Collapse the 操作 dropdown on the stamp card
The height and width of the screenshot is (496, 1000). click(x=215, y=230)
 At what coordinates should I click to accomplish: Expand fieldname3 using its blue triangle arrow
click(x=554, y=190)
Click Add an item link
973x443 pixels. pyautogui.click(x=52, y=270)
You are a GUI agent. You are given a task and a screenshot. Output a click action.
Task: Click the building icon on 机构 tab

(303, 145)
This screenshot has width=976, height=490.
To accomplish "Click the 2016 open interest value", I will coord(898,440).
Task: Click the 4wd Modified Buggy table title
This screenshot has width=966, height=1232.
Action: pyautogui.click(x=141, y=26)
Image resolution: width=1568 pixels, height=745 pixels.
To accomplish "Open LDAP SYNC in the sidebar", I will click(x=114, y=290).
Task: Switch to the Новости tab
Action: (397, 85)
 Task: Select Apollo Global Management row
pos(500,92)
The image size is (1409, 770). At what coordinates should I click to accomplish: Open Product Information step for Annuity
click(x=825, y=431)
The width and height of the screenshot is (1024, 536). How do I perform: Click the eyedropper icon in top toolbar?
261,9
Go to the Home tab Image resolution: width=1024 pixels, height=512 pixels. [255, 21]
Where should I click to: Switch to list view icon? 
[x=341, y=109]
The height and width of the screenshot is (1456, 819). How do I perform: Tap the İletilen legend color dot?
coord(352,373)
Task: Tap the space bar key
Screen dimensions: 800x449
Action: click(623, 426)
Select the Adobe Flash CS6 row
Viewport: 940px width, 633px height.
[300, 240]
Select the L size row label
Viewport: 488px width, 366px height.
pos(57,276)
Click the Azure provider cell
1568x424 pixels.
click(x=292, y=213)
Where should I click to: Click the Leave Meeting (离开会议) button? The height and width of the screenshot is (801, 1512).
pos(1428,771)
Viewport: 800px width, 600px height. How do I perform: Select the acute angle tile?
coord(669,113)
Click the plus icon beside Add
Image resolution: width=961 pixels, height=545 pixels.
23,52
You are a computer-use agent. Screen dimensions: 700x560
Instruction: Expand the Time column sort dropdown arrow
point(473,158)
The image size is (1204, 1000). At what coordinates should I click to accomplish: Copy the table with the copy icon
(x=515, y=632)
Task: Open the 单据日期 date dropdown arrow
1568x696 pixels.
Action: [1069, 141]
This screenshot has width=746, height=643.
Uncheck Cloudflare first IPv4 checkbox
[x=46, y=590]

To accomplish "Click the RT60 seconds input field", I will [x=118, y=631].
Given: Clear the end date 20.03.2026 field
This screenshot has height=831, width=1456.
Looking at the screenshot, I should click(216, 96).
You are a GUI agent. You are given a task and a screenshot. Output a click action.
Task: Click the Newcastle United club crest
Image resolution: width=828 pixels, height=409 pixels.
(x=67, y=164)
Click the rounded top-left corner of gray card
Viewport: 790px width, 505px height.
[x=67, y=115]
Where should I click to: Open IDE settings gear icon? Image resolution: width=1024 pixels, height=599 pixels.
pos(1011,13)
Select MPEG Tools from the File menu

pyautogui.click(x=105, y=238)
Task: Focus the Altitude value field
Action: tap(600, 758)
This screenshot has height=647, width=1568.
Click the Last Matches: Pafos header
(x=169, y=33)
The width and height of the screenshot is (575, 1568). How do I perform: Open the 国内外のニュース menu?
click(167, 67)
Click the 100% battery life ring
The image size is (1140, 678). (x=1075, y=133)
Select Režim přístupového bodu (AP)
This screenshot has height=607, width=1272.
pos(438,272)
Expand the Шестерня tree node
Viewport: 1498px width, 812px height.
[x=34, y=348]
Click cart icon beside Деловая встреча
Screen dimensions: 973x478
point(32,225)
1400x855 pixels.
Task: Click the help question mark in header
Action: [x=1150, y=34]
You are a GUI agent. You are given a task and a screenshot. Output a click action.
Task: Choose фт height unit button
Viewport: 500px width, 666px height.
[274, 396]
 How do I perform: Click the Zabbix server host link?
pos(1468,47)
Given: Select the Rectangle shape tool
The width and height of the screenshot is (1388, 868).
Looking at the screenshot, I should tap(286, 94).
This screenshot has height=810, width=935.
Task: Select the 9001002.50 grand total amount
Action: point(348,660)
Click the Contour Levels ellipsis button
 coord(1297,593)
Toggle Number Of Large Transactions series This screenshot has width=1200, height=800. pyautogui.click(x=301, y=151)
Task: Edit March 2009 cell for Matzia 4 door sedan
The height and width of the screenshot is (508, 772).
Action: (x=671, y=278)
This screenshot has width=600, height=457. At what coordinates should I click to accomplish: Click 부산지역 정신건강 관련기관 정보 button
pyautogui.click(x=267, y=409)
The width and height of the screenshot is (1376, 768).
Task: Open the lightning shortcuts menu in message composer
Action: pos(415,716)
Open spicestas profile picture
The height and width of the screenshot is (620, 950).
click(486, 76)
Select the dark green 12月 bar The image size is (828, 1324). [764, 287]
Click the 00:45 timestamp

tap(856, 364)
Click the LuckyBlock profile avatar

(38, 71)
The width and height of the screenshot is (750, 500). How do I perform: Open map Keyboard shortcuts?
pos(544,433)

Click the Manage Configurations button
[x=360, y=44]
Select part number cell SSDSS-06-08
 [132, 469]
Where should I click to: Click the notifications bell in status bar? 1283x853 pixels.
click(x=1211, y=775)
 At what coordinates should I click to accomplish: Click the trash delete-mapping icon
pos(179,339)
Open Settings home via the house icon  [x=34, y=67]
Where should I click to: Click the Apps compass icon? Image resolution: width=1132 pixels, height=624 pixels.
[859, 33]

------------------------------------------------------------

* THE PROBLEM *
Retype the data. Every line must match the original exactly.

* EXPECTED OUTPUT *
Collapse the 操作 dropdown on the stamp card
The height and width of the screenshot is (496, 1000). click(x=215, y=230)
 At what coordinates should I click to accomplish: Expand fieldname3 using its blue triangle arrow
click(x=554, y=190)
Click Add an item link
973x443 pixels. pyautogui.click(x=52, y=270)
You are a GUI agent. You are given a task and a screenshot. Output a click action.
Task: Click the building icon on 机构 tab

(303, 145)
This screenshot has width=976, height=490.
To accomplish "Click the 2016 open interest value", I will coord(898,440).
Task: Click the 4wd Modified Buggy table title
This screenshot has width=966, height=1232.
Action: pyautogui.click(x=141, y=26)
Image resolution: width=1568 pixels, height=745 pixels.
To accomplish "Open LDAP SYNC in the sidebar", I will click(x=114, y=290).
Task: Switch to the Новости tab
Action: (397, 85)
 Task: Select Apollo Global Management row
pos(500,92)
The image size is (1409, 770). At what coordinates should I click to accomplish: Open Product Information step for Annuity
click(x=825, y=431)
The width and height of the screenshot is (1024, 536). How do I perform: Click the eyedropper icon in top toolbar?
261,9
Go to the Home tab Image resolution: width=1024 pixels, height=512 pixels. [255, 21]
Where should I click to: Switch to list view icon? 
[x=341, y=109]
The height and width of the screenshot is (1456, 819). How do I perform: Tap the İletilen legend color dot?
coord(352,373)
Task: Tap the space bar key
Screen dimensions: 800x449
Action: click(623, 426)
Select the Adobe Flash CS6 row
Viewport: 940px width, 633px height.
[300, 240]
Select the L size row label
Viewport: 488px width, 366px height.
pos(57,276)
Click the Azure provider cell
1568x424 pixels.
click(x=292, y=213)
Where should I click to: Click the Leave Meeting (离开会议) button? The height and width of the screenshot is (801, 1512).
pos(1428,771)
Viewport: 800px width, 600px height. How do I perform: Select the acute angle tile?
coord(669,113)
Click the plus icon beside Add
Image resolution: width=961 pixels, height=545 pixels.
23,52
You are a computer-use agent. Screen dimensions: 700x560
Instruction: Expand the Time column sort dropdown arrow
point(473,158)
The image size is (1204, 1000). At what coordinates should I click to accomplish: Copy the table with the copy icon
(x=515, y=632)
Task: Open the 单据日期 date dropdown arrow
1568x696 pixels.
Action: [1069, 141]
This screenshot has width=746, height=643.
Uncheck Cloudflare first IPv4 checkbox
[x=46, y=590]

To accomplish "Click the RT60 seconds input field", I will [x=118, y=631].
Given: Clear the end date 20.03.2026 field
This screenshot has height=831, width=1456.
Looking at the screenshot, I should click(216, 96).
You are a GUI agent. You are given a task and a screenshot. Output a click action.
Task: Click the Newcastle United club crest
Image resolution: width=828 pixels, height=409 pixels.
(x=67, y=164)
Click the rounded top-left corner of gray card
Viewport: 790px width, 505px height.
[x=67, y=115]
Where should I click to: Open IDE settings gear icon? Image resolution: width=1024 pixels, height=599 pixels.
pos(1011,13)
Select MPEG Tools from the File menu

pyautogui.click(x=105, y=238)
Task: Focus the Altitude value field
Action: tap(600, 758)
This screenshot has height=647, width=1568.
Click the Last Matches: Pafos header
(x=169, y=33)
The width and height of the screenshot is (575, 1568). How do I perform: Open the 国内外のニュース menu?
click(167, 67)
Click the 100% battery life ring
The image size is (1140, 678). (x=1075, y=133)
Select Režim přístupového bodu (AP)
This screenshot has height=607, width=1272.
pos(438,272)
Expand the Шестерня tree node
Viewport: 1498px width, 812px height.
[x=34, y=348]
Click cart icon beside Деловая встреча
Screen dimensions: 973x478
point(32,225)
1400x855 pixels.
Task: Click the help question mark in header
Action: [x=1150, y=34]
You are a GUI agent. You are given a task and a screenshot. Output a click action.
Task: Choose фт height unit button
Viewport: 500px width, 666px height.
[274, 396]
 How do I perform: Click the Zabbix server host link?
pos(1468,47)
Given: Select the Rectangle shape tool
The width and height of the screenshot is (1388, 868).
Looking at the screenshot, I should tap(286, 94).
This screenshot has height=810, width=935.
Task: Select the 9001002.50 grand total amount
Action: point(348,660)
Click the Contour Levels ellipsis button
 coord(1297,593)
Toggle Number Of Large Transactions series This screenshot has width=1200, height=800. pyautogui.click(x=301, y=151)
Task: Edit March 2009 cell for Matzia 4 door sedan
The height and width of the screenshot is (508, 772).
Action: (x=671, y=278)
This screenshot has width=600, height=457. At what coordinates should I click to accomplish: Click 부산지역 정신건강 관련기관 정보 button
pyautogui.click(x=267, y=409)
The width and height of the screenshot is (1376, 768).
Task: Open the lightning shortcuts menu in message composer
Action: pos(415,716)
Open spicestas profile picture
The height and width of the screenshot is (620, 950).
click(486, 76)
Select the dark green 12月 bar The image size is (828, 1324). [764, 287]
Click the 00:45 timestamp

tap(856, 364)
Click the LuckyBlock profile avatar

(38, 71)
The width and height of the screenshot is (750, 500). How do I perform: Open map Keyboard shortcuts?
pos(544,433)

Click the Manage Configurations button
[x=360, y=44]
Select part number cell SSDSS-06-08
 [132, 469]
Where should I click to: Click the notifications bell in status bar? 1283x853 pixels.
click(x=1211, y=775)
 At what coordinates should I click to accomplish: Click the trash delete-mapping icon
pos(179,339)
Open Settings home via the house icon  [x=34, y=67]
Where should I click to: Click the Apps compass icon? Image resolution: width=1132 pixels, height=624 pixels.
[859, 33]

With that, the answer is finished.